# Marineland Magnum 350 noise



## jzyjack (Dec 31, 2008)

My Marineland magnum 350 has gotten a bit noisey lately. It sounds like the impeller is coming in contact with the casing a little bit. What should i do? it's not very old and i hate to by a new impeller if it's going to come back as they are not cheap. The problem is worse after cleaning then seems to quiet after a few days the get bad again later in the month. please advise. thanks... -jack :fish:


----------



## RyanR (Apr 29, 2008)

Oy! I had one of our Magnums (and all the hoses) apart all over the sink last night!

Try pulling your's apart and give it a good cleaning. Clean the hoses out good, too.

Make sure that the little impeller blade can't spin when you hold the magnet part of it stationary. And make sure the magnet is clean, too.

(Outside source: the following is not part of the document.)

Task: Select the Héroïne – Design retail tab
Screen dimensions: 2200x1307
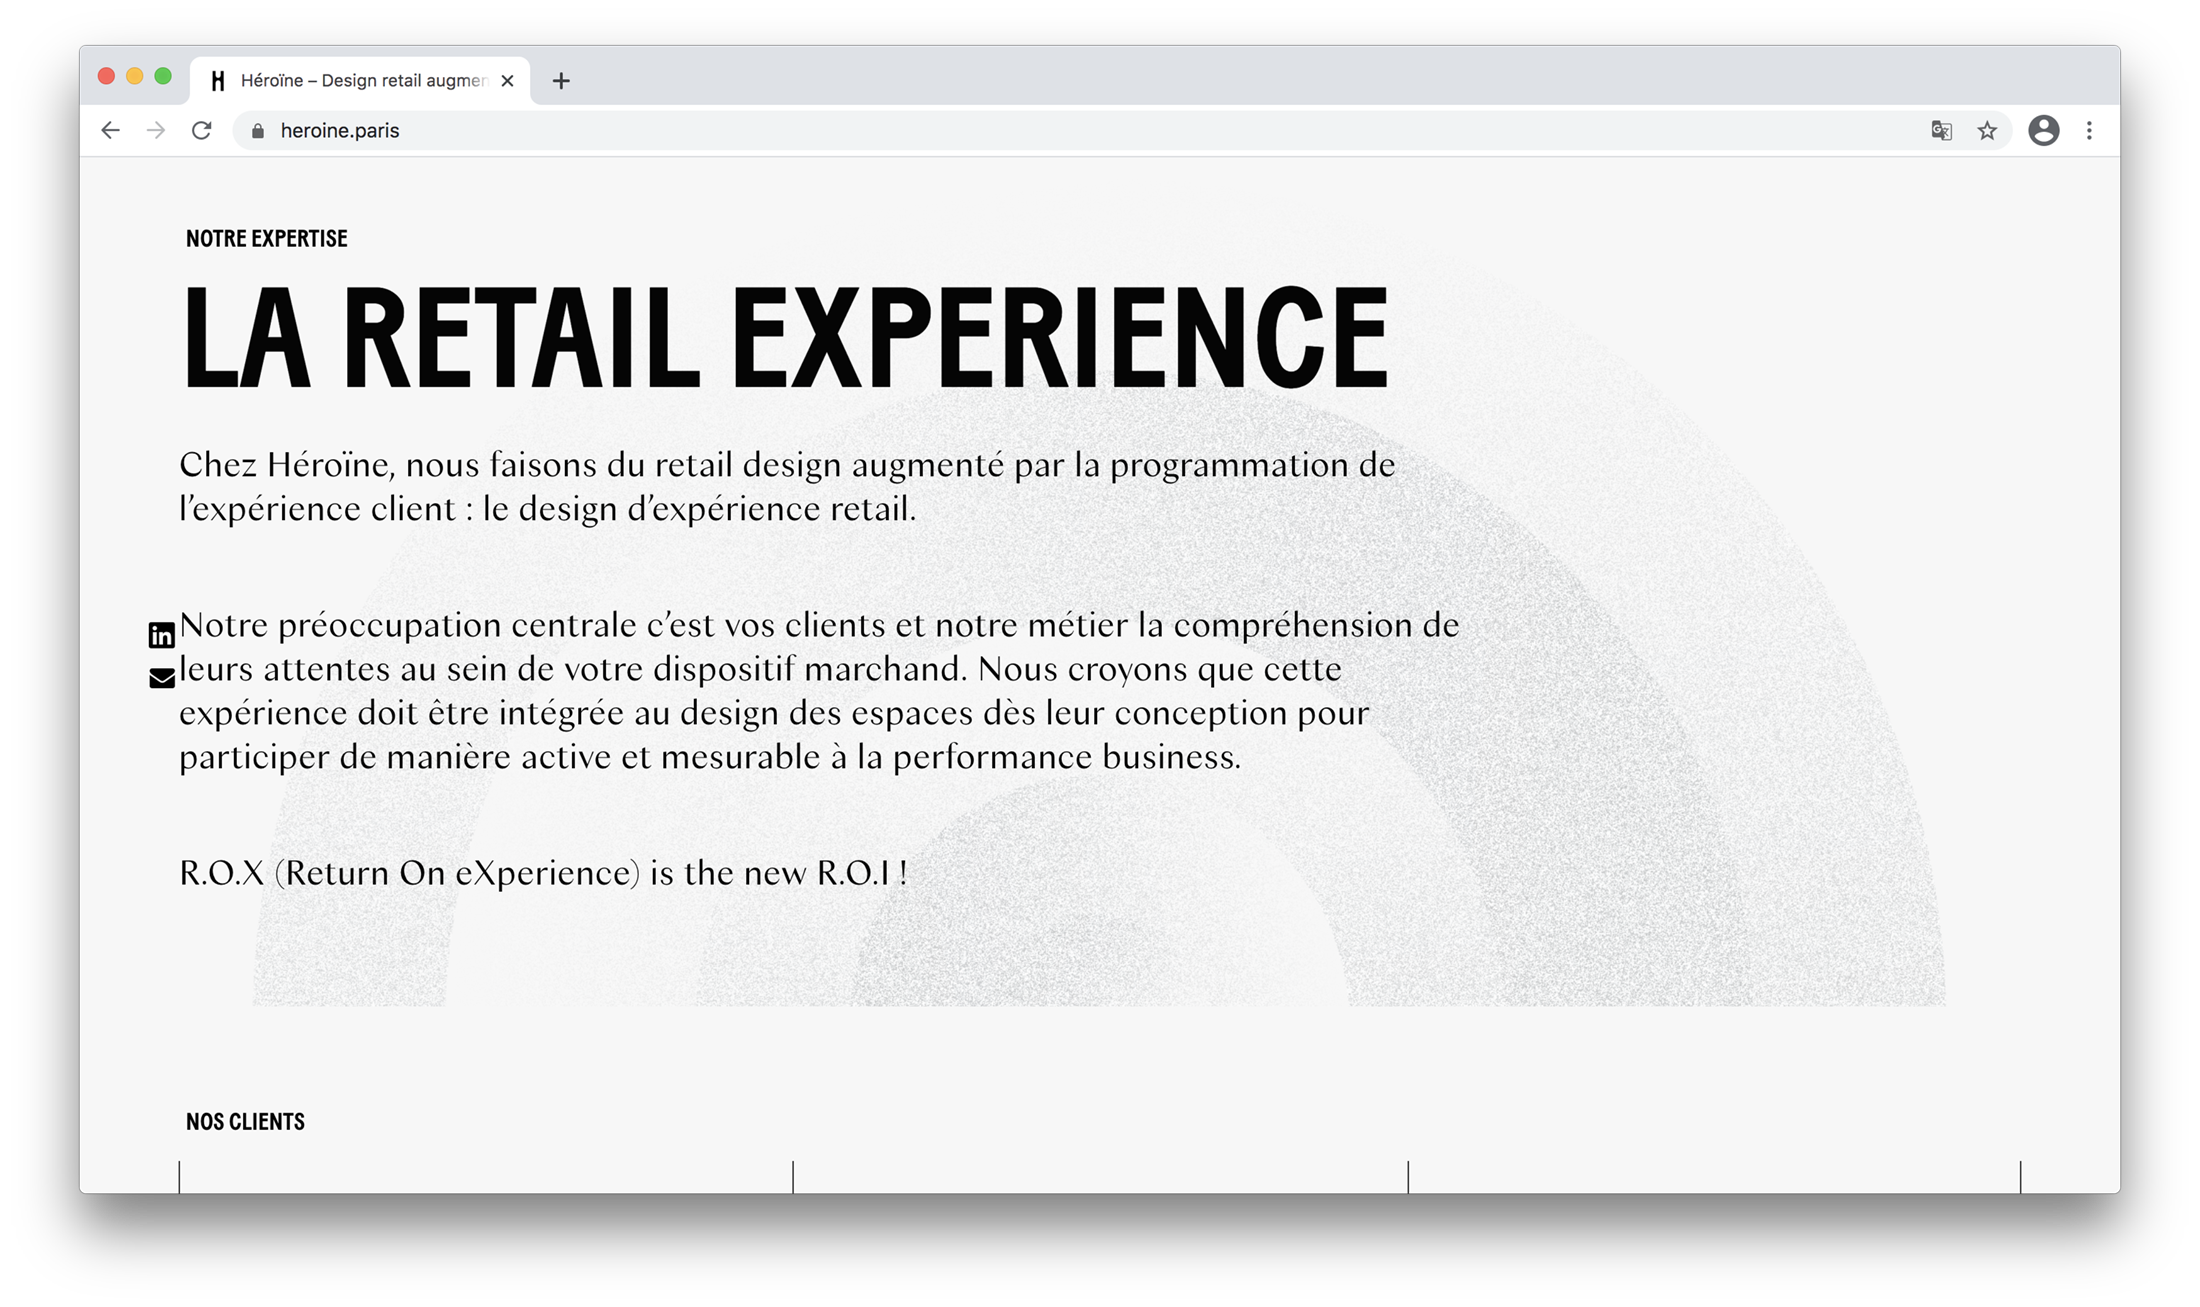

What kind of media are you using? How often are you replacing the filter sock? Are you using sand as a substrate? Is the filter sucking up any air bubbles from an air stone or power head?

-Ryan


----------



## Our_Tanks (Jan 6, 2009)

Yeah check that out, i had a magnum 350 and the impeller was making a noise, i ignored it thinking it would go away. A week later my carpet was all wet because the plastic that surrounds the impeller had cracked and my filter was leaking water all over my home. Was a pain in the butl. i had to buy a whole new filter


----------



## Our_Tanks (Jan 6, 2009)

[No message]


----------



## Our_Tanks (Jan 6, 2009)

Yeah check that out, i had a magnum 350 and the impeller was making a noise, i ignored it thinking it would go away. A week later my carpet was all wet because the plastic that surrounds the impeller had cracked and my filter was leaking water all over my home. Was a pain in the butl. i had to buy a whole new filter


----------



## jzyjack (Dec 31, 2008)

all of the sudden. quiet again... like usual. i keep it clean but i can't understand it. have to check impeller schroud area for wear next cleaning. thanks... -jack


----------